Take a look, I think you’ll find some familiar elements. I must say I have always been a fan of the original Huron logo.
-Colin (EMU grad student)
Next up is Chris Wade, who has an alt for OKC:
I made this quick mock-up of a third OKC uniform in about 10 minutes before game 2 of the NBA Finals last month. I thought having ‘OKC’ across the front was a little stronger than the small lettered ‘Oklahoma City’ on the current blue away jerseys. It looks a little like the Warriors 3rd jerseys from the mid 2000’s but that never stopped OKC’s branding before!
Finally, we have Walter Helfer, who takes a decidedly different approach to the “Latin Heritage” uniform:
I’d rather invoke the colors of Latin America than some Spanish definite articles. So let’s re-imagine the Mets the way they might look if they made their home south of the border.
That’s it for today — Back with more next time.
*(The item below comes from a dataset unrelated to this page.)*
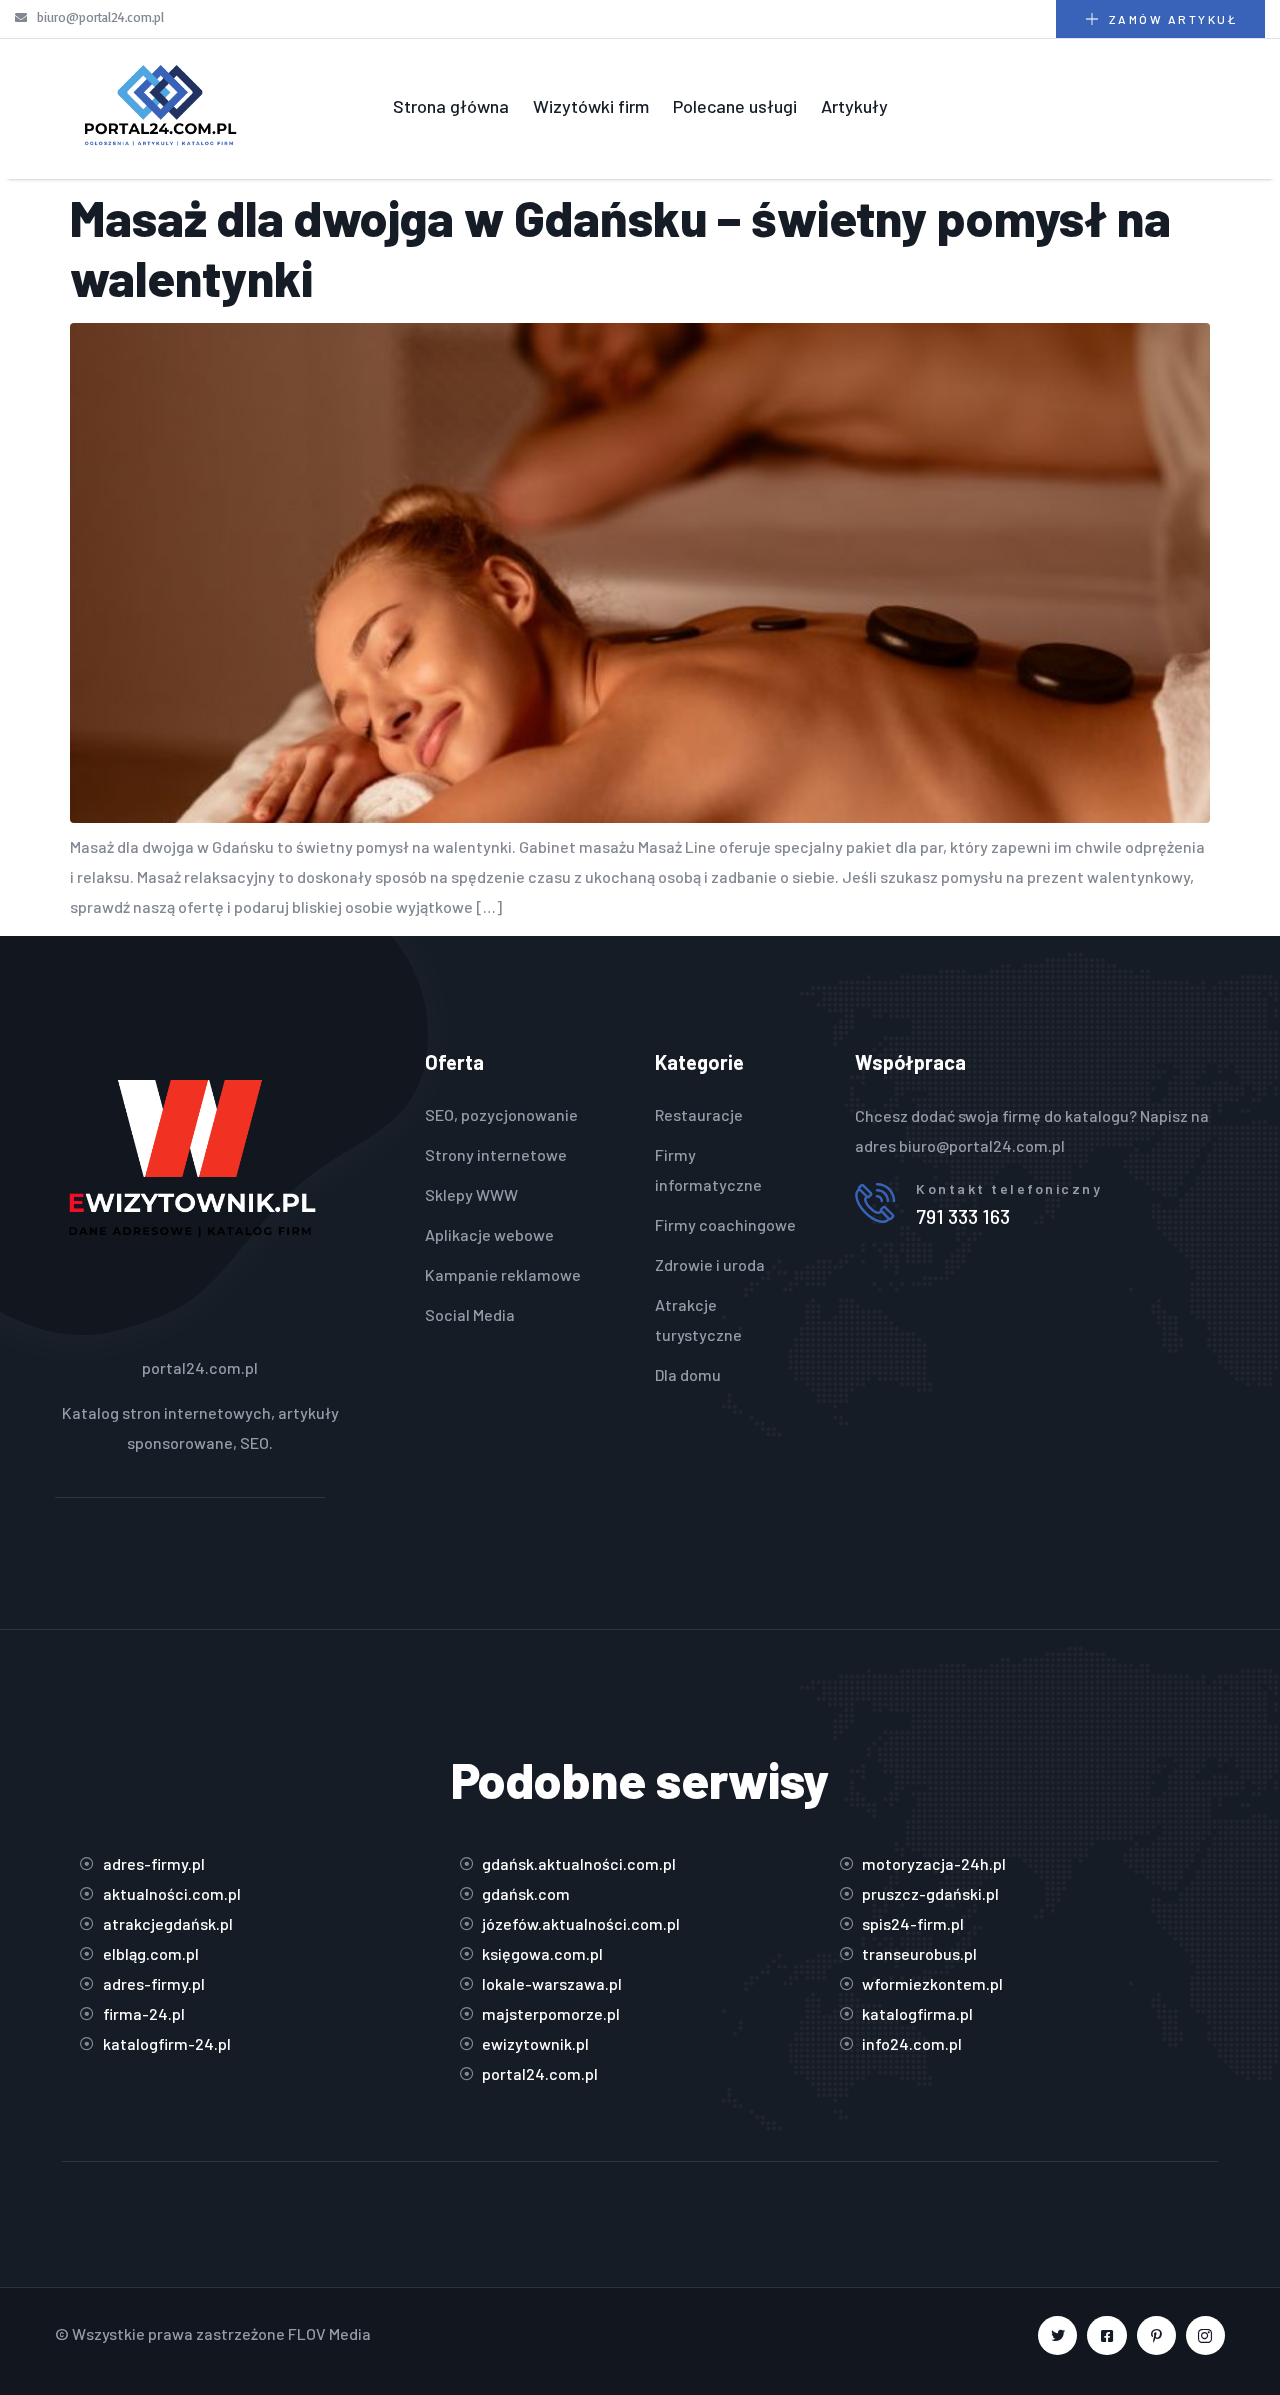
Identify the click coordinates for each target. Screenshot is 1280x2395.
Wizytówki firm (591, 106)
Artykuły (854, 106)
When Uni Watchers take the plunge…
…they do it in style.
I want to take a brief moment to express my heartfelt congratulations and best wishes to Uni Watch couple Jason Bernard & Jenny Sweet. Awwwwww. They’re tying the stirrup, er KNOT, today. I’m not sure if Jason will be rockin’ the rups, and I’m pretty positive Jenny will be sans helmet when they say their I Do’s later today, but whatever they choose to don, I’m sure it will be awesome.
So join me in wishing the happy kids all the best now and forever!
TJ Duroncelet will be back tomorrow, as always, with his Sunday Morning Uni Watch. If you spot something weird, odd, unusual, or just have a screen grab, make sure you drop him a line or post any photos of any games in the comments. Because we recently “lost” the services of Daylife (they’re no longer hosting wire service photos), it’s a bit tougher to track down game photos — so you guys can do us a big favor by sending links and screengrabs or posting them in the comments. OK? OK!
That’s about it for today — huge day coming tomorrow what with the college football wrapup, the new 5 & 1 feauring Catherine Ryan, another round of Stirrup Fridays, the Duck Tracker and the start of the NFL for all teams not named Giants and Cowboys (and the four teams playing Monday night). Thanks to Gary & Ricko, and again, Congrats to Jason & Jenny! Everyone have a fantastic Saturday.
“It’s a “red out” but you chose to wear green? Either you didn’t get the memo, you don’t own a red shirt, you don’t care what you wear to the game or you’re taking some douchebag-holier-than-thou-stance that no one can tell you what to wear.”